SUPPLIED INFORMATION:
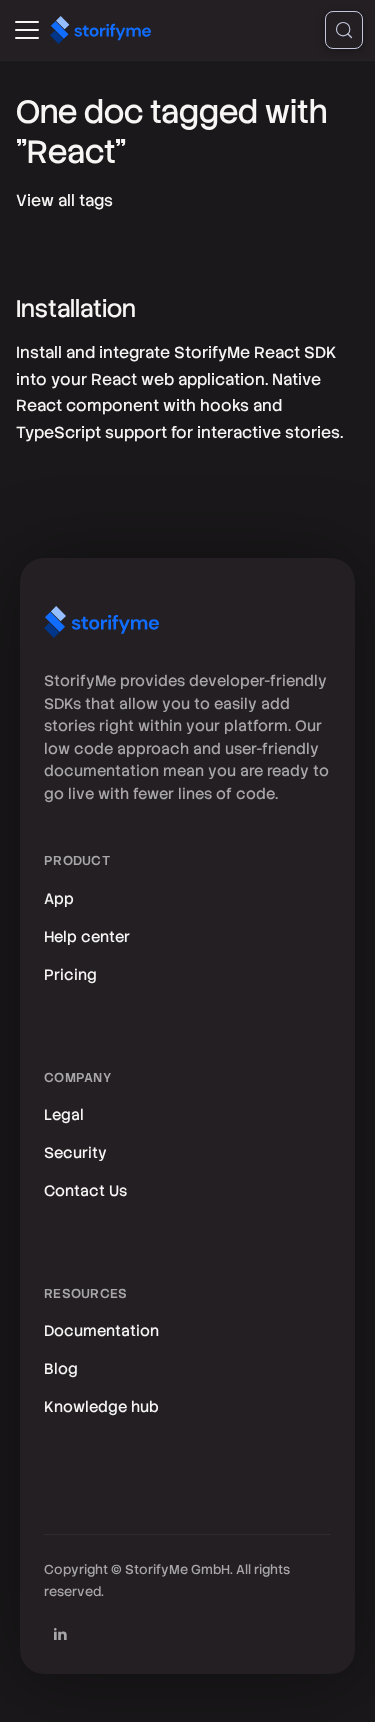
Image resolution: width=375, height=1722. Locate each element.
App (59, 899)
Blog (61, 1369)
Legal (64, 1115)
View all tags (64, 200)
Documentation (101, 1331)
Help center (87, 937)
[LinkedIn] (60, 1634)
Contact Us (85, 1191)
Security (75, 1153)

WHAT YOU HAVE TO DO:
Leave the pictures out and print the records above exactly as they stand.

EXERCISE OUTPUT:
Image resolution: width=375, height=1722. Locate each element.
App (59, 899)
Blog (61, 1369)
Legal (64, 1115)
View all tags (64, 200)
Documentation (101, 1331)
Help center (87, 937)
[LinkedIn] (60, 1634)
Contact Us (85, 1191)
Security (75, 1153)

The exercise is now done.